All lines from the one holding "Instruction: Click the" to the end of the listing are to be output exactly, both ends included, with any pictures left out.

▶ [Available data]:
★ ★ ★ ★

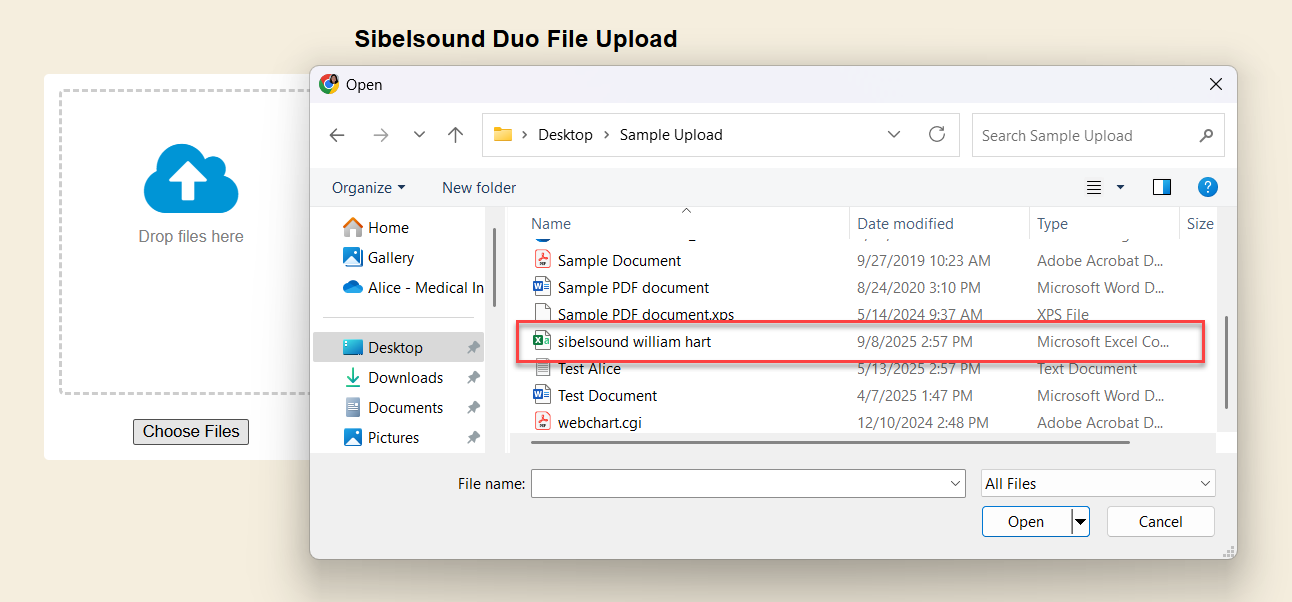
Task: Open the All Files type dropdown
Action: tap(1098, 484)
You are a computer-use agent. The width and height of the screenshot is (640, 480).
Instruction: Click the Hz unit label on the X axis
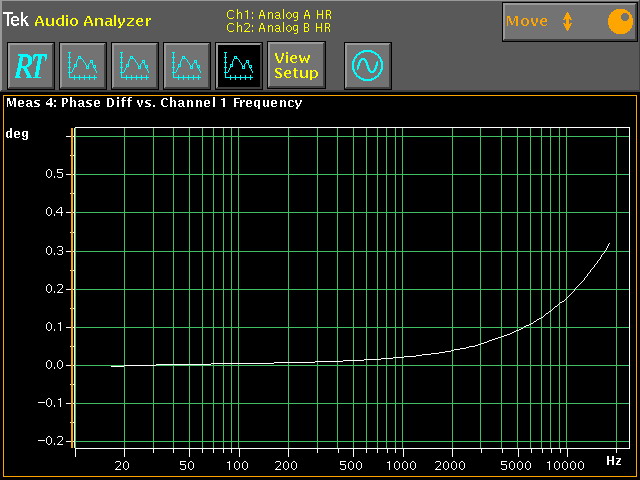613,461
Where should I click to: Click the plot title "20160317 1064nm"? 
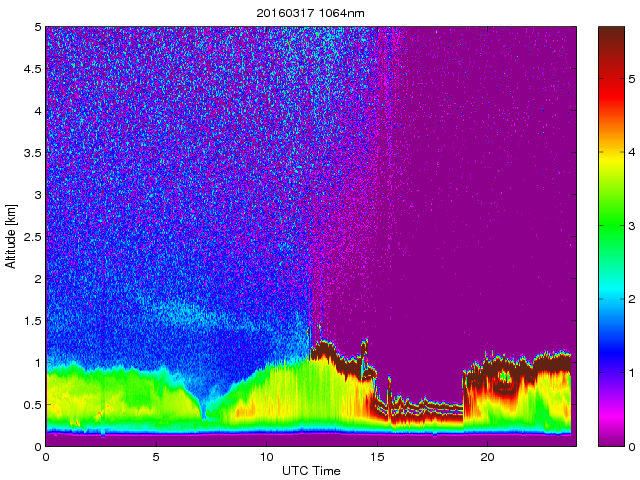310,12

★ ★ ★ ★

▶ [Written answer]:
Instruction: Click the Hz unit label on the X axis
613,461
Where should I click to: Click the plot title "20160317 1064nm"? 
310,12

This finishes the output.